1,5-roczny chłopiec błąkał się sam po ulicy. "Panie ze żłobka nie szukały dziecka poza budynkiem"
7 czerwca w jednym z warszawskich żłobków doszło do zajścia, które nigdy nie powinno mieć miejsca. 1,5 roczny chłopiec opuścił budynek placówki i oddalił się o kilkaset metrów. Dziecko znalazła jedna z mieszkanek osiedla.
"Maluch przebywał poza placówką około pół godziny. Znalazłam go na skrzyżowaniu" - wyznała kobieta we wpisie na Faceboku. Pracownicy żłobka natychmiast wydali oświadczenie, w którym wytłumaczyli, jak doszło do przykrej sytuacji. " Stało się to w wyniku zamieszania" - czytamy.

**Wycinek danych**.
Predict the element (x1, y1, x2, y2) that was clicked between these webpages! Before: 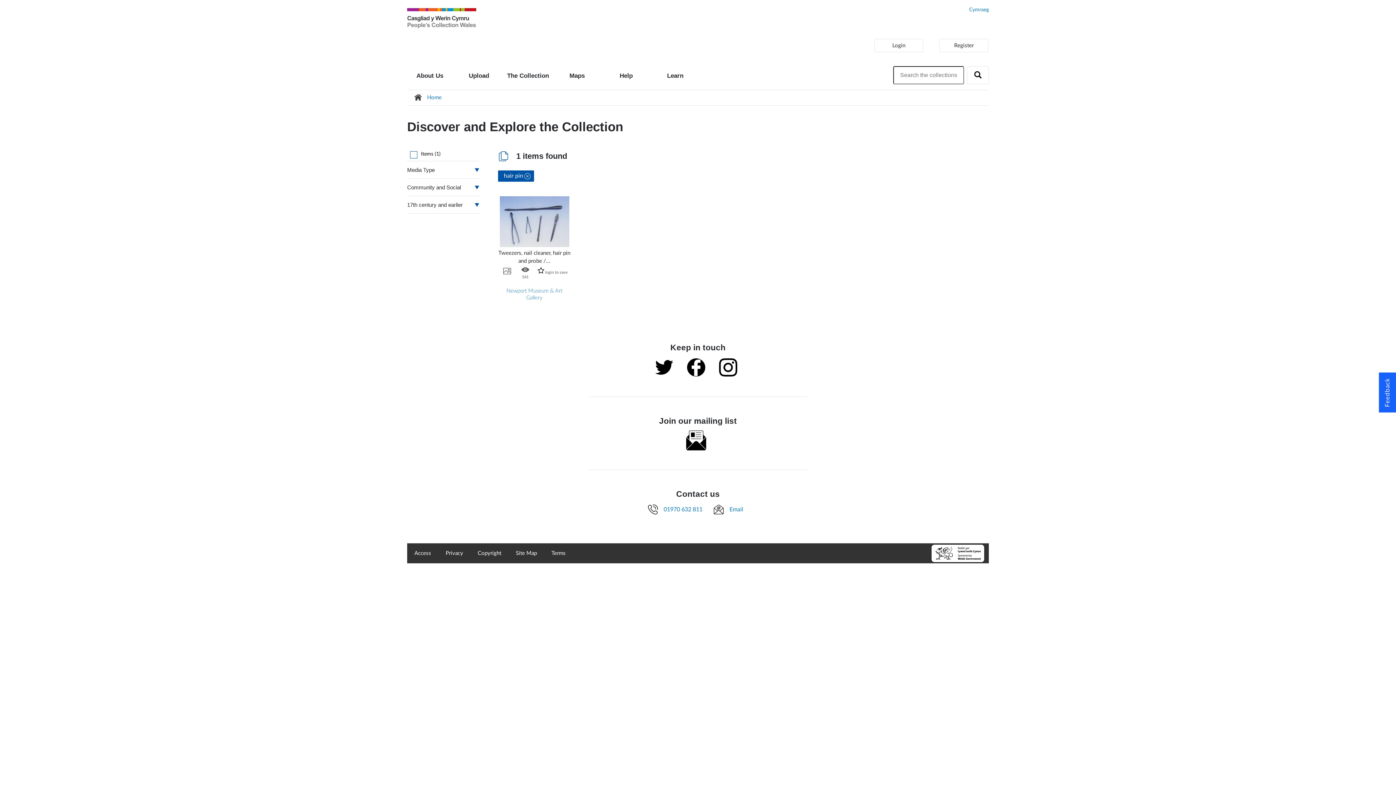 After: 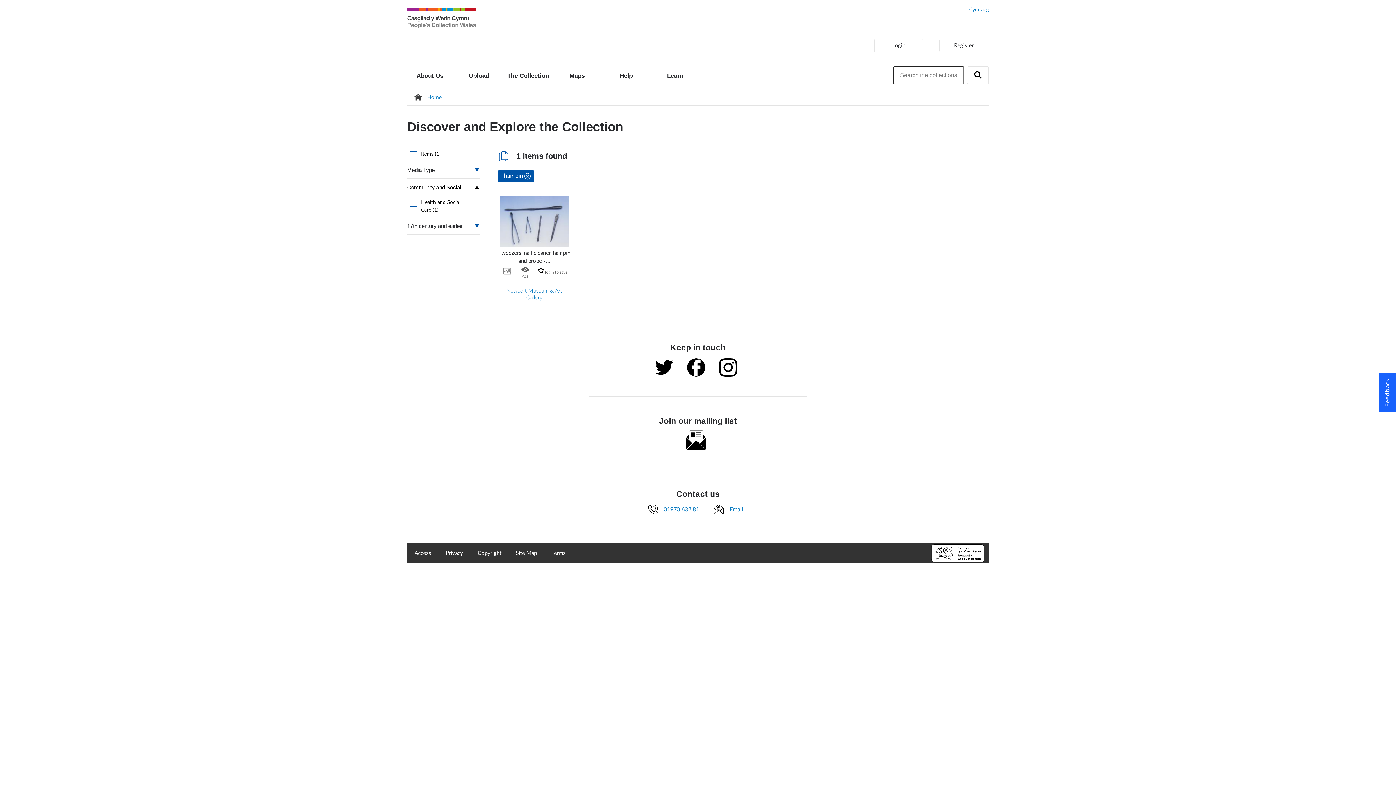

**Do wykonania**.
Dopisz dalszy ciąg artykułu o półtorarocznym chłopcu, który sam opuścił żłobek, zaczynając bezpośrednio po jego ostatnim zdaniu. Materiał stanowi odrębną całość, niezależną od tekstu.

**Wynik zadania**.
Chłopiec błądził po ulicy
Na grupie "Białołęka — Platforma sąsiedzka" pojawił się post jednej z mieszkanek, która była świadkiem nietypowego zajścia. Kobieta, jadąc rowerem, znalazła 1,5 rocznego chłopca o imieniu Adaś. Okazało się, że maluch opuścił budynek żłobka i oddalił się od niego o około 300 metrów. Mieszkanka Warszawy natychmiast powiadomiła policję.
- Podczas rozmowy [panie] sprawiały wrażenie, jakby w ogóle nie wiedziały, że dziecka nie ma. Maluch przebywał poza placówką około pół godziny. Znalazłam go na skrzyżowaniu — opisuje kobieta.
Żłobek wydał oświadczenie
Pracownicy żłobka postanowili wyjaśnić się z nieprzyjemnej sytuacji i wydali oficjalne oświadczenie na Facebooku. Przekazali, że maluch sam opuścił placówkę podczas rozbierania dzieci w szatni.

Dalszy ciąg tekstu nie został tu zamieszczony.